--- EXERCISE REQUIREMENTS ---
[1] According to the Hsp90 excerpt, what ATPase rate was measured for Hsp90 on its own?
[2] Copy word for word the part of the Hsp90 excerpt starting at "Altogether, the changes" and ending at "kinase activation event.".

--- DOCUMENT EXTRACT ---
****************

Altogether, the changes in Hsp90’s kinetic rates indicate a cooperative interplay between Cdc37 and Ste11 in the presence of ATP. These changes, however, are not yet sufficient to introduce directionality. For an ATP-driven cycle of Hsp90’s conformational kinetics—and therefore the cyclic operation of Hsp90—additional Aha1 and Sba1 are required, suggesting their active role in conveying the energy provided by ATP. Please note that the alternative to a cyclic operation is an energetic downhill process through successive binding of proteins. This is very unlikely because it would mean that one Hsp90 has to be degraded at the end of the energetic downhill process for each kinase activation event.

Directionality and ATPase rates are only weakly linked in Hsp90-kinase complexes

In the following, we tested how the directed progression of Hsp90’s dynamic, i.e. cycling, is linked to Hsp90’s ATPase rate. Therefore, we determined Hsp90’s ATPase in the presence of Cdc37, Sba1, Aha1, Ste11 and their combinations. Hsp90’s ATPase rate was found to be 1.3 ± 0.3 ATP/min, fitting well to previous data28. Figure 4 shows that in the presence of equimolar amounts of only Cdc37 and Ste11—a condition that did not induce directed behaviour of Hsp90’s kinetics—the chaperone’s ATPase rate is not significantly altered. This implies that there is an interaction between the kinase and Cdc37, preventing the latter from performing its full inhibitory function (Supplementary Fig. 5). For human Hsp90, it was previously shown that the sole addition of a client (the ligand-binding domain of the glucocorticoid receptor) is sufficient to control Hsp90 ATPase activity49. However, the presence of equimolar amounts of Ste11 did not increase the ATPase of the Hsp90 yeast homologue used within this paper (Supplementary Fig. 5). In contrast, the presence of Aha1 enhances this rate in all of the following cases, albeit to a different degree: when Cdc37 is present as well, the rate is increased to 1.8 ± 0.2 ATP/min. When Ste11 is added to the mix, it is further enhanced to 2.2 ± 0.2 ATP/min. Surprisingly, upon the addition of Sba1—a known ATPase inhibitor—Hsp90’s ATPase rate is boosted further to 2.6 ± 0.3 ATP/min. This final observation is in good agreement with the directionality observed in single-molecule measurements, indicating that there is some, but no strict, interplay between the directionality and Hsp90’s ATP hydrolysis rate. Altogether, such an interaction between three cochaperones allows for more evolved regulation, e.g. through a typical nucleotide exchange factor.

****************

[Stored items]
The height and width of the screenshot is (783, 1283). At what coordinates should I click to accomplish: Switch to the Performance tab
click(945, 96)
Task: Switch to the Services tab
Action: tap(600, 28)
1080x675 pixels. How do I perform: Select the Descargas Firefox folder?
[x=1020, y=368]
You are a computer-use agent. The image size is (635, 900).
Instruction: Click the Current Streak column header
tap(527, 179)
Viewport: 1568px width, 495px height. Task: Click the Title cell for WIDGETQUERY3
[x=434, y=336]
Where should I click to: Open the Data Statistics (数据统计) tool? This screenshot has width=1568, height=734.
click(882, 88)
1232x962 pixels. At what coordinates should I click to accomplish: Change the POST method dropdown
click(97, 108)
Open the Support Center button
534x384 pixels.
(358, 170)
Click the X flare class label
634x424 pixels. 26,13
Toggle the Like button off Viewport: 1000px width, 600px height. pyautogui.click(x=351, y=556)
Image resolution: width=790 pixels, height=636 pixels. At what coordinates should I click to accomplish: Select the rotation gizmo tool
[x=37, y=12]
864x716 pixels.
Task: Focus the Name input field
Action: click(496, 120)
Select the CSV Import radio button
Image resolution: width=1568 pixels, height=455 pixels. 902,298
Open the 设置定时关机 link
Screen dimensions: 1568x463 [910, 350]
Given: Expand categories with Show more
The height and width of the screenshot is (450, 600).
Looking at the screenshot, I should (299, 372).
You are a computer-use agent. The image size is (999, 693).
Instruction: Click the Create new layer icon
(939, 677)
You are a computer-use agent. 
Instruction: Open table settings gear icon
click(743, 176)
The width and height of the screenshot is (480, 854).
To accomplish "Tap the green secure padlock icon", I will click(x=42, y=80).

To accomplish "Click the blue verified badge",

****************

--- ANSWERS PROVIDED ---
[1] 1.3 ± 0.3 ATP/min

[2]
Altogether, the changes in Hsp90’s kinetic rates indicate a cooperative interplay between Cdc37 and Ste11 in the presence of ATP. These changes, however, are not yet sufficient to introduce directionality. For an ATP-driven cycle of Hsp90’s conformational kinetics—and therefore the cyclic operation of Hsp90—additional Aha1 and Sba1 are required, suggesting their active role in conveying the energy provided by ATP. Please note that the alternative to a cyclic operation is an energetic downhill process through successive binding of proteins. This is very unlikely because it would mean that one Hsp90 has to be degraded at the end of the energetic downhill process for each kinase activation event.